WHAT IS BEING ASKED: Below is a listing. Set down exactly the lines from the one containing "Viewport: 974px width, 823px height." through the one containing "The image size is (1568, 419).", both ends included, and leave out the rest.

MATERIAL SUPPLIED:
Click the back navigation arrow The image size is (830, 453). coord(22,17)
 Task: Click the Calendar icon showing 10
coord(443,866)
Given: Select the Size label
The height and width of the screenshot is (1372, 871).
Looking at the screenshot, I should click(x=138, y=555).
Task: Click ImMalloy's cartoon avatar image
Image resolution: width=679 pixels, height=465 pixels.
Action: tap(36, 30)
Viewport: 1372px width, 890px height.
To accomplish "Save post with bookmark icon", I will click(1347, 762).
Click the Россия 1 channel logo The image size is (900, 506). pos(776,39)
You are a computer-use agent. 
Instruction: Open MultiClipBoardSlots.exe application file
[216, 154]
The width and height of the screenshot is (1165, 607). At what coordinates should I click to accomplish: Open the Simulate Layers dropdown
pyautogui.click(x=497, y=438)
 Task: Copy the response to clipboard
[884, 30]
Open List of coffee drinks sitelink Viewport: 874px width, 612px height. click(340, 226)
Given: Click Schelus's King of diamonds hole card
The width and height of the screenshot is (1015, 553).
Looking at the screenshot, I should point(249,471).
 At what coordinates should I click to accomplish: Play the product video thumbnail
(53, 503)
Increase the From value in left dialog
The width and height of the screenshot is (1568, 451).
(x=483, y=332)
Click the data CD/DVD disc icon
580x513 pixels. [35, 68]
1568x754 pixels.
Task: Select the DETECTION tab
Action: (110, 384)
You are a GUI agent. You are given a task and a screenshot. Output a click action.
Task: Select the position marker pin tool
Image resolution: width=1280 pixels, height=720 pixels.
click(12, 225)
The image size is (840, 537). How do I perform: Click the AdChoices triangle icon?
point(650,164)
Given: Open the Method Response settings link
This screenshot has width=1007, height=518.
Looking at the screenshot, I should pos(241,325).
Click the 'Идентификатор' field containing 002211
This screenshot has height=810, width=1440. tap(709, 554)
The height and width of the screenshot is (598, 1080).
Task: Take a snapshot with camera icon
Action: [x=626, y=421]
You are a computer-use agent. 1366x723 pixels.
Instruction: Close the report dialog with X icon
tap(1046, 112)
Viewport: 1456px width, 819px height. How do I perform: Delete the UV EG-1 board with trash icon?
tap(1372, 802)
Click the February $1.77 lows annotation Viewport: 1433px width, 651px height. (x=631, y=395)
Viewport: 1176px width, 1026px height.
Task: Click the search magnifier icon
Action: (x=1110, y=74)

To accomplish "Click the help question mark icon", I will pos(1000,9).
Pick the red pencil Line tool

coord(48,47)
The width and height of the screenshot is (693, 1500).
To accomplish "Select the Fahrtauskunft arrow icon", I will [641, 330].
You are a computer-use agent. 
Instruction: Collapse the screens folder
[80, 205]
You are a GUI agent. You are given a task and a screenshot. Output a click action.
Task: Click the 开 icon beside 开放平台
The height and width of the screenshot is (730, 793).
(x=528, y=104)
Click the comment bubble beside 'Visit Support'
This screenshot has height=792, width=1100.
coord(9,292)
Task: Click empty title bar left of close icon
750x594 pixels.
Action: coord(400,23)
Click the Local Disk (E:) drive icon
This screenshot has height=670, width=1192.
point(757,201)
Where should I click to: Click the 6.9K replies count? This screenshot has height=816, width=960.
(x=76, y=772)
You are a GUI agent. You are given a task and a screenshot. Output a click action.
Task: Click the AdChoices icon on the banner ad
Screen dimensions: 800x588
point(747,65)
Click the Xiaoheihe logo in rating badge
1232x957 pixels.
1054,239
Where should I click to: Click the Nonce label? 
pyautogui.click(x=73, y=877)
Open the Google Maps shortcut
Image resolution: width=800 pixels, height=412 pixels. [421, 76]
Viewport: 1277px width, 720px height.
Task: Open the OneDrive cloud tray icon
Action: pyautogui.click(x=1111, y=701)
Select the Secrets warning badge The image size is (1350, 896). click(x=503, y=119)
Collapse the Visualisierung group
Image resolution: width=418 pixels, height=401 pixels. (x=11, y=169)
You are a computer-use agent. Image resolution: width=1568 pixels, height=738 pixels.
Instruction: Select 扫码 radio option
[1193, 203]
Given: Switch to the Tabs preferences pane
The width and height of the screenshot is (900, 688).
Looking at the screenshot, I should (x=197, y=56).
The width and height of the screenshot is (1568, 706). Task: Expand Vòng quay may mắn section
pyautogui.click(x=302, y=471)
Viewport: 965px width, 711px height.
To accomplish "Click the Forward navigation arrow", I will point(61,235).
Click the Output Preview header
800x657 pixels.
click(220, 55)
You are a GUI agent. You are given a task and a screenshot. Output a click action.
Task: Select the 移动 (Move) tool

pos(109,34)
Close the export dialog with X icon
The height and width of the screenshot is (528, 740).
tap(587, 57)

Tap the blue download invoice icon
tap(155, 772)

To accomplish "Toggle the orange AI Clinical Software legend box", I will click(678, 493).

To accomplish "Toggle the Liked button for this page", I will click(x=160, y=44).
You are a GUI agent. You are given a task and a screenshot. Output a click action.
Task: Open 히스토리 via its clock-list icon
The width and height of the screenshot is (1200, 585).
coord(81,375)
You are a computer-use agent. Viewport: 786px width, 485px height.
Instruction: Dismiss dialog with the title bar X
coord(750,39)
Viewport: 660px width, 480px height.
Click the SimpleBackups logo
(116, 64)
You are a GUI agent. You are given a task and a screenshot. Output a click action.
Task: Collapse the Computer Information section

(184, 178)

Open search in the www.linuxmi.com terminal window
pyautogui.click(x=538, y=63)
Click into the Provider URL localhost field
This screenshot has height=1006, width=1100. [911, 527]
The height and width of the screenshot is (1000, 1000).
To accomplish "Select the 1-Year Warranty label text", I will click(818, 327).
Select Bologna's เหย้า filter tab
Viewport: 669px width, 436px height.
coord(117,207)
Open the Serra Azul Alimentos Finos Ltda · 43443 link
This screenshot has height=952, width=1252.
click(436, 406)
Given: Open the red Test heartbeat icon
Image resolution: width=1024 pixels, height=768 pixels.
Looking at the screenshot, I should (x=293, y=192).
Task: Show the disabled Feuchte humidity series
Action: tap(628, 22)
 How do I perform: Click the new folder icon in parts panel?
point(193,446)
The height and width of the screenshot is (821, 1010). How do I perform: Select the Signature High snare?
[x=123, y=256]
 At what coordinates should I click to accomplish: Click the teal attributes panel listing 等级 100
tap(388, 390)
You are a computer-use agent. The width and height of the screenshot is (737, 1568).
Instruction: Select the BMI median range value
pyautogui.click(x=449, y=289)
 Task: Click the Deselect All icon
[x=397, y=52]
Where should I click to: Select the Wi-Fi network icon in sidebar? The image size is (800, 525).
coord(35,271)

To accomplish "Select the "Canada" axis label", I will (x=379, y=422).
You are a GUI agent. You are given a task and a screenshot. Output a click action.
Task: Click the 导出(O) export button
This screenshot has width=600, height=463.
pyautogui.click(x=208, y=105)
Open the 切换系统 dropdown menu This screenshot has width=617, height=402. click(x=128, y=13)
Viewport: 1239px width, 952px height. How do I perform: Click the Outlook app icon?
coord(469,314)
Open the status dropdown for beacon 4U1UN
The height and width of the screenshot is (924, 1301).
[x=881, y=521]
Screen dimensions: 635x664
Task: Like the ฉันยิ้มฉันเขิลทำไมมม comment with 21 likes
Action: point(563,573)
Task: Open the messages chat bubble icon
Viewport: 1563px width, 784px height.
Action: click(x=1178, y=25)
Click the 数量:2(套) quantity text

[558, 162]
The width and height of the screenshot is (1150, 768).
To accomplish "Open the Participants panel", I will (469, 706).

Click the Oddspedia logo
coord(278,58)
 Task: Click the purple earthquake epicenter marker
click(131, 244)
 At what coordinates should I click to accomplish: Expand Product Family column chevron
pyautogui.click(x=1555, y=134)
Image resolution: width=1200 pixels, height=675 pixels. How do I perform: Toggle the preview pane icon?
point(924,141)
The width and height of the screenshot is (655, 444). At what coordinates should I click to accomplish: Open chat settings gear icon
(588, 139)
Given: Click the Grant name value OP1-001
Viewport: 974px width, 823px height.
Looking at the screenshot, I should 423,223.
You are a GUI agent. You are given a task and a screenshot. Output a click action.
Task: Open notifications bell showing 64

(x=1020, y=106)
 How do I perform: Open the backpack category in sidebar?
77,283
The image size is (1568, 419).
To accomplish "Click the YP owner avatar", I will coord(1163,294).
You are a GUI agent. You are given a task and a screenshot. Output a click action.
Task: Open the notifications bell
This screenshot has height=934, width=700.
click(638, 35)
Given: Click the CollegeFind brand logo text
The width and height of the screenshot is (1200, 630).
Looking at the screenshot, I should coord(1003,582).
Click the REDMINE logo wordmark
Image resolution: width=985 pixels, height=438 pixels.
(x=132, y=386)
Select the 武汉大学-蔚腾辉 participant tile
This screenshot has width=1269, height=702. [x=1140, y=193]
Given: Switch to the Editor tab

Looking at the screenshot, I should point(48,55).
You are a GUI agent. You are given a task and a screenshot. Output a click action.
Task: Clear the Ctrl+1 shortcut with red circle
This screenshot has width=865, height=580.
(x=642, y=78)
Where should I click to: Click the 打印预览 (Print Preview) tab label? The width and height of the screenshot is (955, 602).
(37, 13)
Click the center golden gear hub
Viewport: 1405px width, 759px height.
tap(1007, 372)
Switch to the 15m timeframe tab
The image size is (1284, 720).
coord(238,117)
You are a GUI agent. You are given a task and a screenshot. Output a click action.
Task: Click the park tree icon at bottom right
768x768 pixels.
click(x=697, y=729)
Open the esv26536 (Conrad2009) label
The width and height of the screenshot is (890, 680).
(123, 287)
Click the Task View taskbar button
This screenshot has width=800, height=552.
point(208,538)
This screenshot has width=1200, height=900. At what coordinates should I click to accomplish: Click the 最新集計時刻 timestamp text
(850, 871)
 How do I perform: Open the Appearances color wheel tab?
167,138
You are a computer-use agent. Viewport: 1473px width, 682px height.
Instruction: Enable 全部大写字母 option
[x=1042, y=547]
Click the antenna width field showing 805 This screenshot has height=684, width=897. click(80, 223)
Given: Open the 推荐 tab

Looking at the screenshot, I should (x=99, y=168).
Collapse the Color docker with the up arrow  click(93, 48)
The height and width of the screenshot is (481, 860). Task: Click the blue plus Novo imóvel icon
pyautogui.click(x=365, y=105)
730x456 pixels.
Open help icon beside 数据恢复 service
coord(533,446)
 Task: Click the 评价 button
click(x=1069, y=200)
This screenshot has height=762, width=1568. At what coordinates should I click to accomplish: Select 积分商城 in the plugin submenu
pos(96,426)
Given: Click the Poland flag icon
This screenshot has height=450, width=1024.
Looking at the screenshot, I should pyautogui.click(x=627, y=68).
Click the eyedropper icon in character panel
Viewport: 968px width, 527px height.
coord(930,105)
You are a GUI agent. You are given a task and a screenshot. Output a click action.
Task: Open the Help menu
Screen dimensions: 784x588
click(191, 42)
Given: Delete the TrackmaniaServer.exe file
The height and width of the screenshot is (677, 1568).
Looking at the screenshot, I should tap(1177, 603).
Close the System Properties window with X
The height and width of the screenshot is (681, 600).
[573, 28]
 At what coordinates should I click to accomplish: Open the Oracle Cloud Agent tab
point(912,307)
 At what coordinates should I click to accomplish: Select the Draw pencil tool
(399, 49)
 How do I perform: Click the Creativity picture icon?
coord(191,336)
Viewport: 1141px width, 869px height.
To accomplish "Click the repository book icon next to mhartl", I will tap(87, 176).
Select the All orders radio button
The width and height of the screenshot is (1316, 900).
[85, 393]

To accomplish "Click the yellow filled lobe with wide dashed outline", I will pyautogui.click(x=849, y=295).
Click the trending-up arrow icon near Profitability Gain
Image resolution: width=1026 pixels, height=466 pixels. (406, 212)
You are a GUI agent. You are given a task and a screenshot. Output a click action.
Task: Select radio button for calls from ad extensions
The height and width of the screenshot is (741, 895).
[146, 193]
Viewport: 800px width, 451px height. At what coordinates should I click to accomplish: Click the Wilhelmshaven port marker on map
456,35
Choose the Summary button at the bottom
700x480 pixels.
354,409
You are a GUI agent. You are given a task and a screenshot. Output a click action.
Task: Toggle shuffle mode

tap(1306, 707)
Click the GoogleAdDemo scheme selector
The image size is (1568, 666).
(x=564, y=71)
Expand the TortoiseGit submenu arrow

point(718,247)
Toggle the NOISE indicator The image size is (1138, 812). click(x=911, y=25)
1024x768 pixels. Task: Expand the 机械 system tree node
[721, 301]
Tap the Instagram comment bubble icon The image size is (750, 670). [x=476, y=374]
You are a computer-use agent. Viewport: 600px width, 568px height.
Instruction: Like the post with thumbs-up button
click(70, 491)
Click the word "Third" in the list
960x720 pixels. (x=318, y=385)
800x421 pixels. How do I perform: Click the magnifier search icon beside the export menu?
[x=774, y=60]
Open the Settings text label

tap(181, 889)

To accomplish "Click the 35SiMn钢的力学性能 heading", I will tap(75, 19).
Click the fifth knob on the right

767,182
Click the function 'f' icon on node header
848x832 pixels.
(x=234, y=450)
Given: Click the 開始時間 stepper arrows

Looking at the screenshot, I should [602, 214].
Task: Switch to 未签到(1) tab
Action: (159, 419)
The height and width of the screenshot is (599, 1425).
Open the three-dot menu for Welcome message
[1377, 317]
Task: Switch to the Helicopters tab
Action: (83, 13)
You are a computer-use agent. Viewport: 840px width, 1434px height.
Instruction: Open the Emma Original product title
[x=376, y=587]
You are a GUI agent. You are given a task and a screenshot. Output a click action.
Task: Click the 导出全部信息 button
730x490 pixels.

YOUR RESPONSE:
Viewport: 974px width, 823px height.
Looking at the screenshot, I should 423,223.
You are a GUI agent. You are given a task and a screenshot. Output a click action.
Task: Open notifications bell showing 64

(x=1020, y=106)
 How do I perform: Open the backpack category in sidebar?
77,283
The image size is (1568, 419).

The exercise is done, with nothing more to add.